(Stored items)
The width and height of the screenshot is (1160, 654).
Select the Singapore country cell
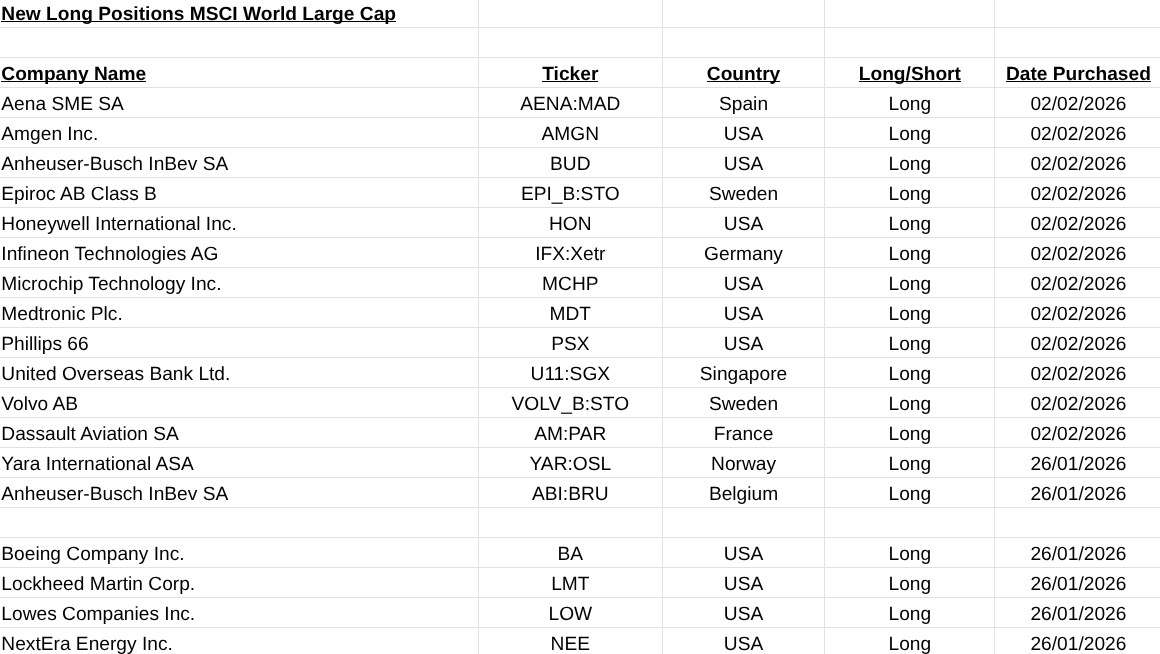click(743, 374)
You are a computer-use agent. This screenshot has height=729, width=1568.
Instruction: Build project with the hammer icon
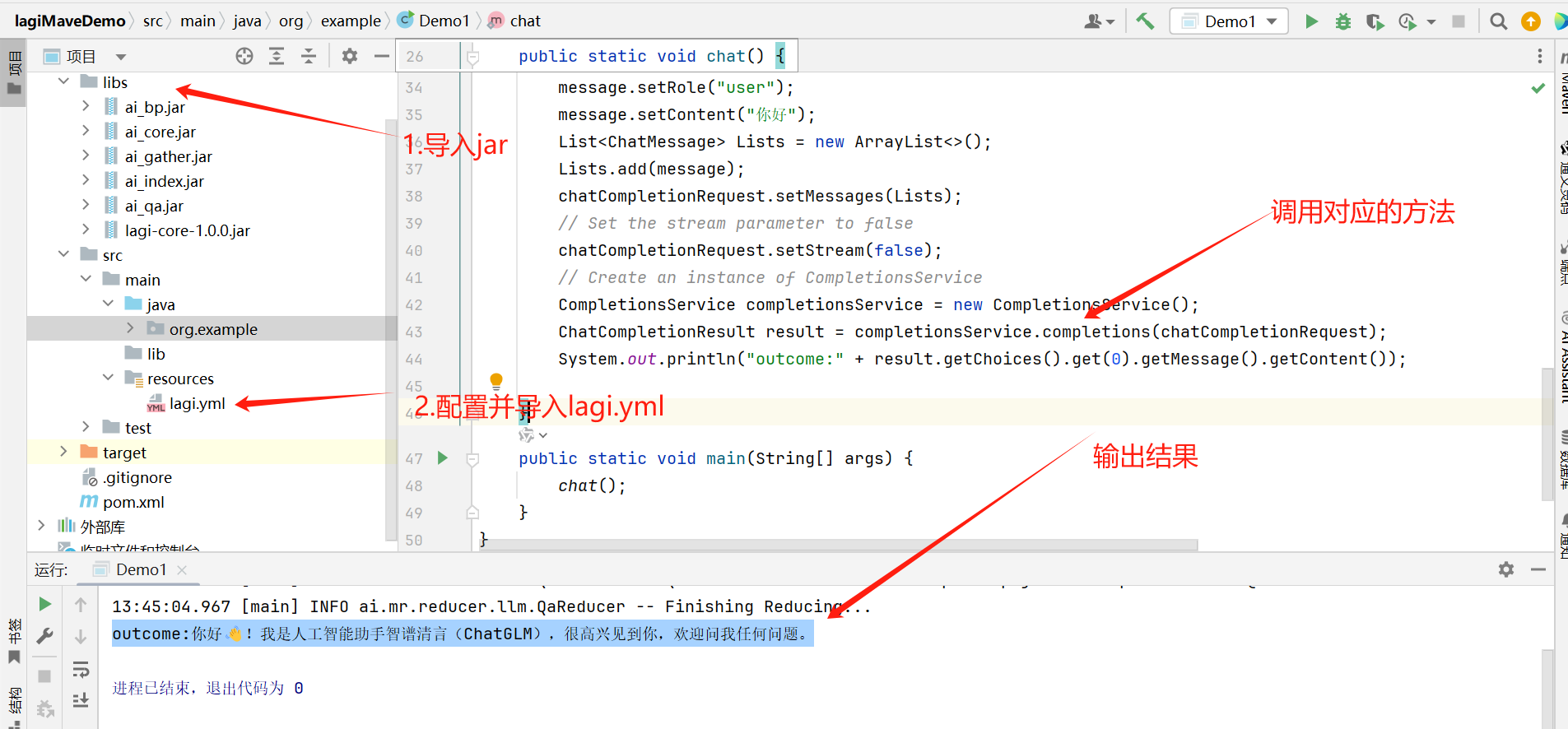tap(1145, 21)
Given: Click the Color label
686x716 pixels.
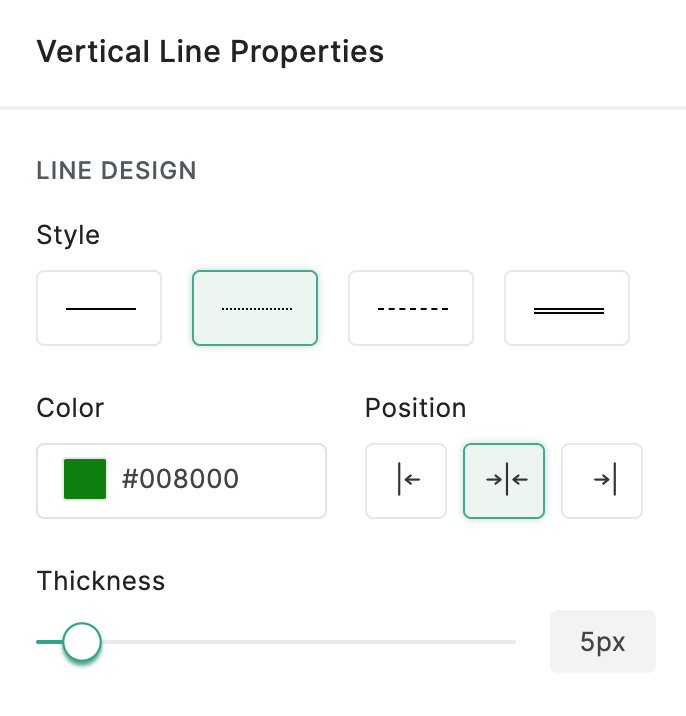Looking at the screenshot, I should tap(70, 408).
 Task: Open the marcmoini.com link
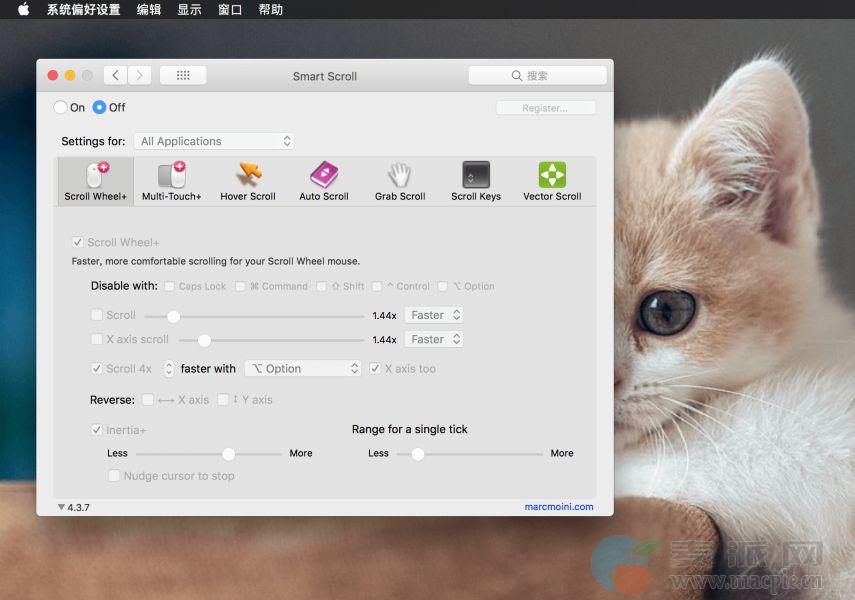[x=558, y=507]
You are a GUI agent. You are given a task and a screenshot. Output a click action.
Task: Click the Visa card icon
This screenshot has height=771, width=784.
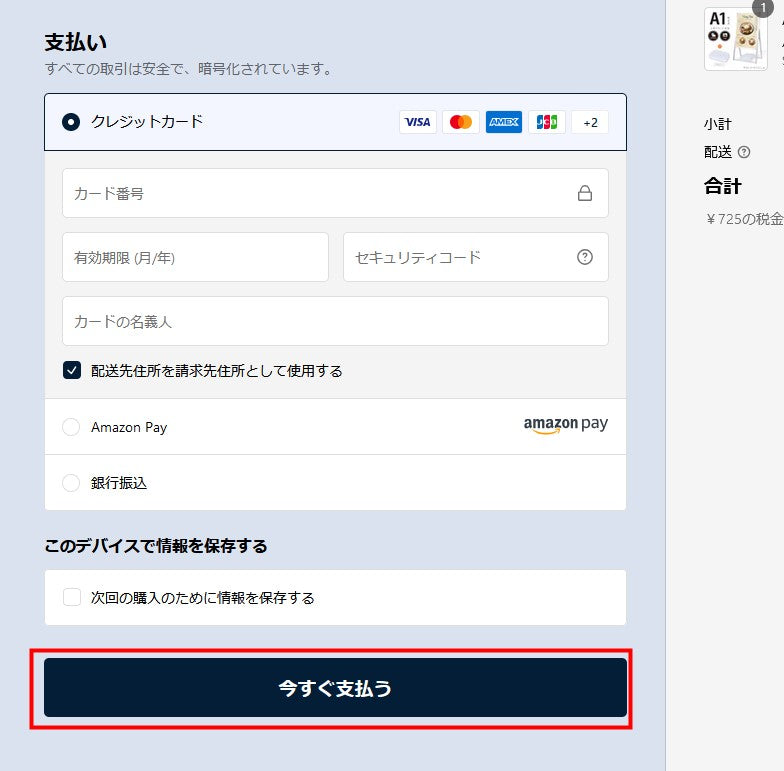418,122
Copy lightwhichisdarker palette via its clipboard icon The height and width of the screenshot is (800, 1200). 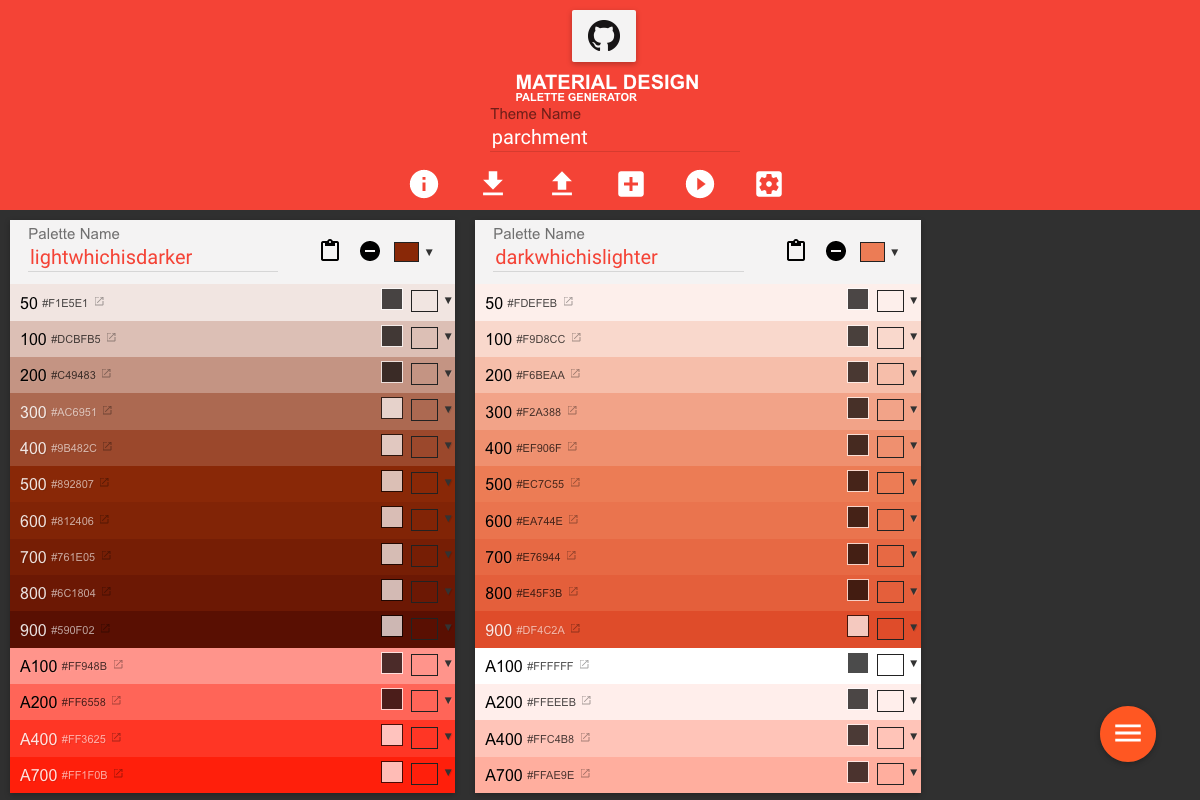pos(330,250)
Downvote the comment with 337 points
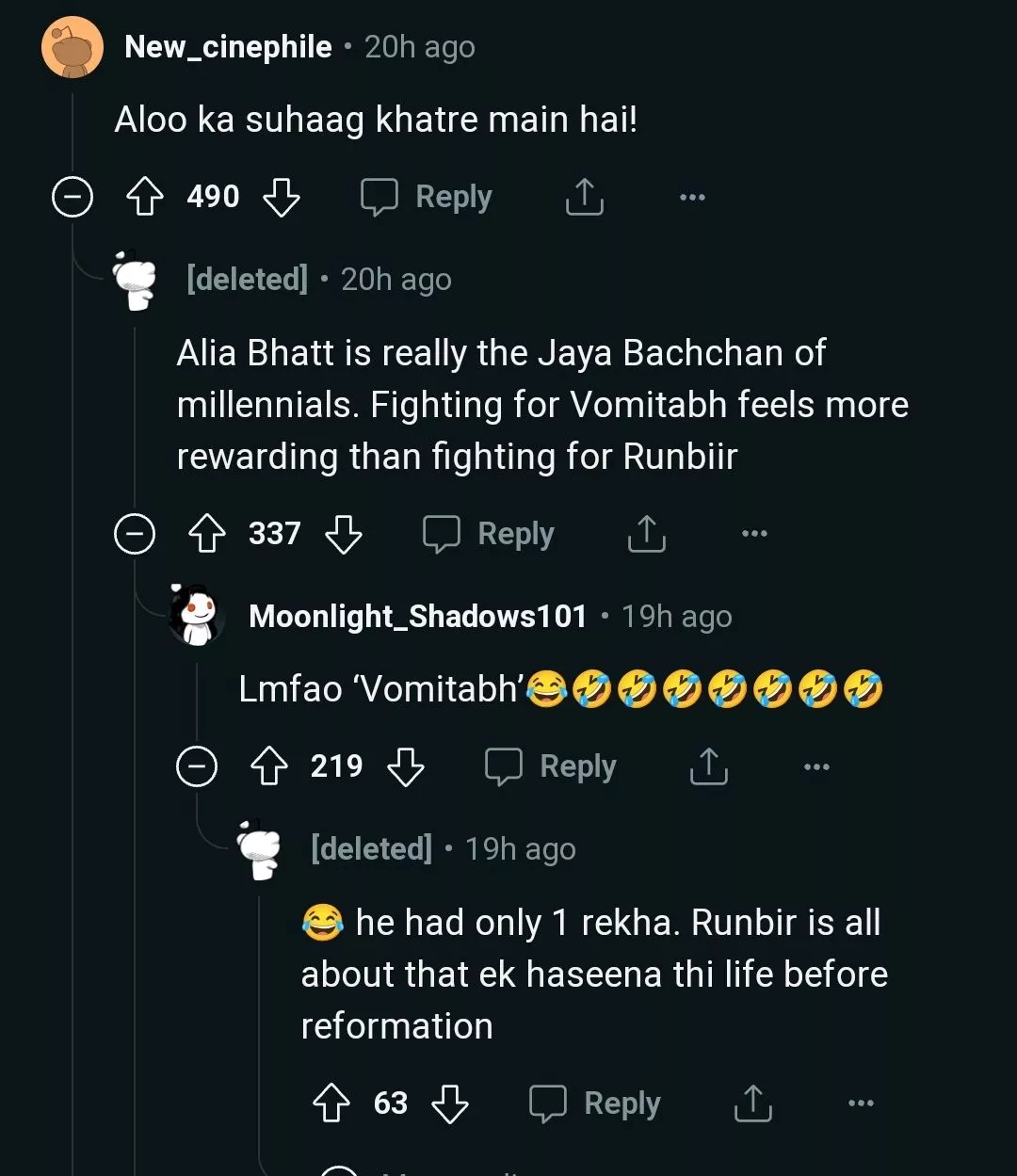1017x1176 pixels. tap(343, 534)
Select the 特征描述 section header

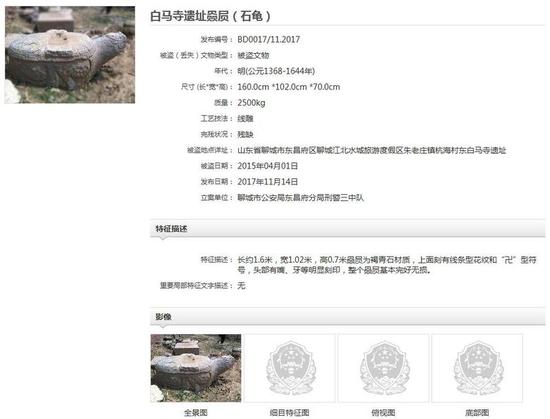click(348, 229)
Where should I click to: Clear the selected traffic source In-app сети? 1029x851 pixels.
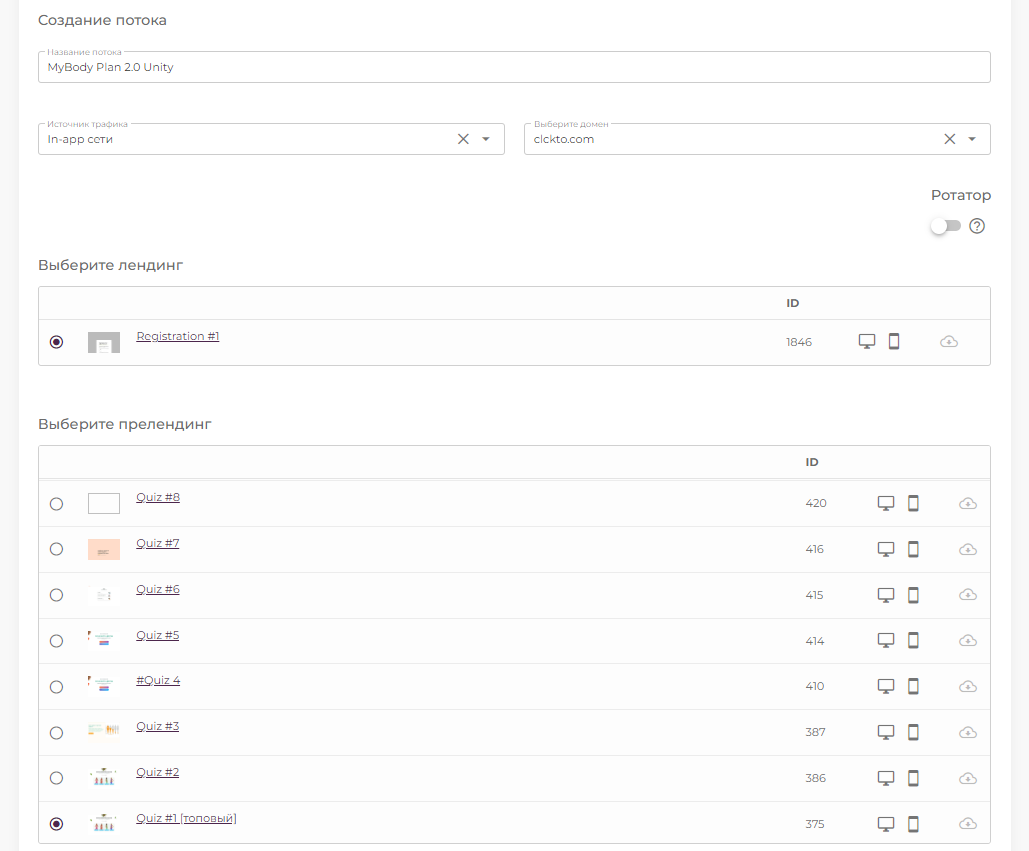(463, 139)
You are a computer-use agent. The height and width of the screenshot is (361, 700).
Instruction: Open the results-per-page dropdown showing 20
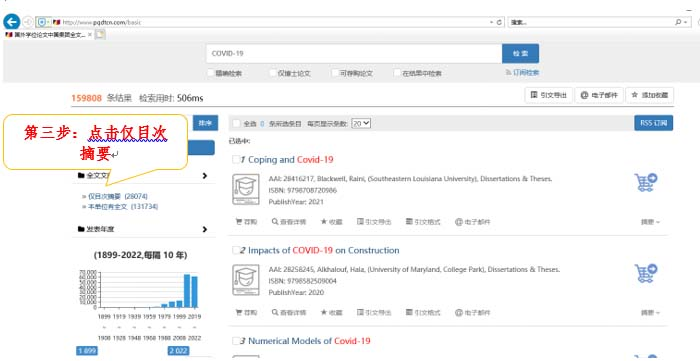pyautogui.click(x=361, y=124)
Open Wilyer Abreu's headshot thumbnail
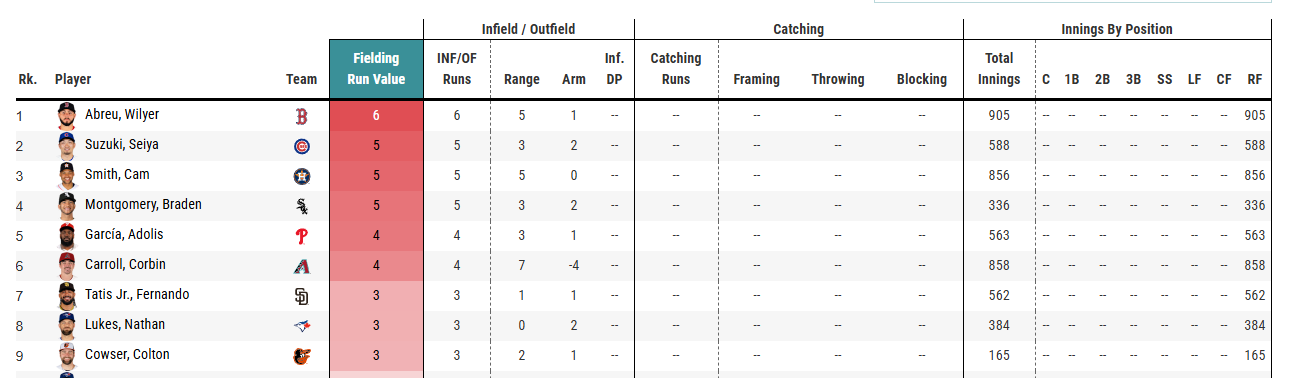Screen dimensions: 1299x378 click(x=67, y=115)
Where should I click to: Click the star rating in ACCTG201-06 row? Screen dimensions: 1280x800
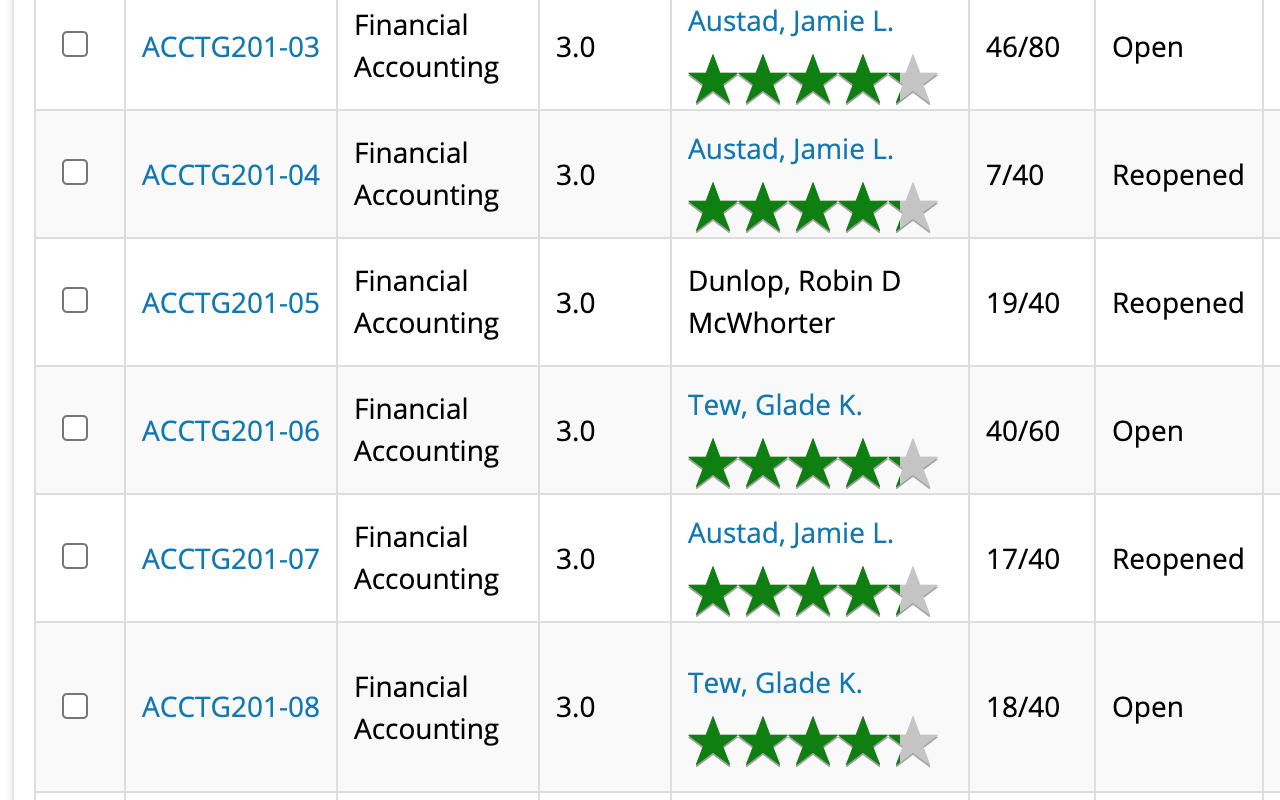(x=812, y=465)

* **EXERCISE BRIEF**
Both ends included, copy word for word the lines from the top of the entries above through the line with "You are a GUI". No pictures.

* **YOUR SOLUTION**
The width and height of the screenshot is (1160, 654).
Select the Singapore country cell
click(743, 374)
You are a computer-use agent. This screenshot has height=729, width=1568.
Instruction: Build project with the hammer icon
tap(1145, 21)
Given: Click the Color label
686x716 pixels.
Looking at the screenshot, I should tap(70, 408).
 Task: Open the marcmoini.com link
[x=558, y=507]
You are a GUI agent. You are given a task and a screenshot. Output a click action.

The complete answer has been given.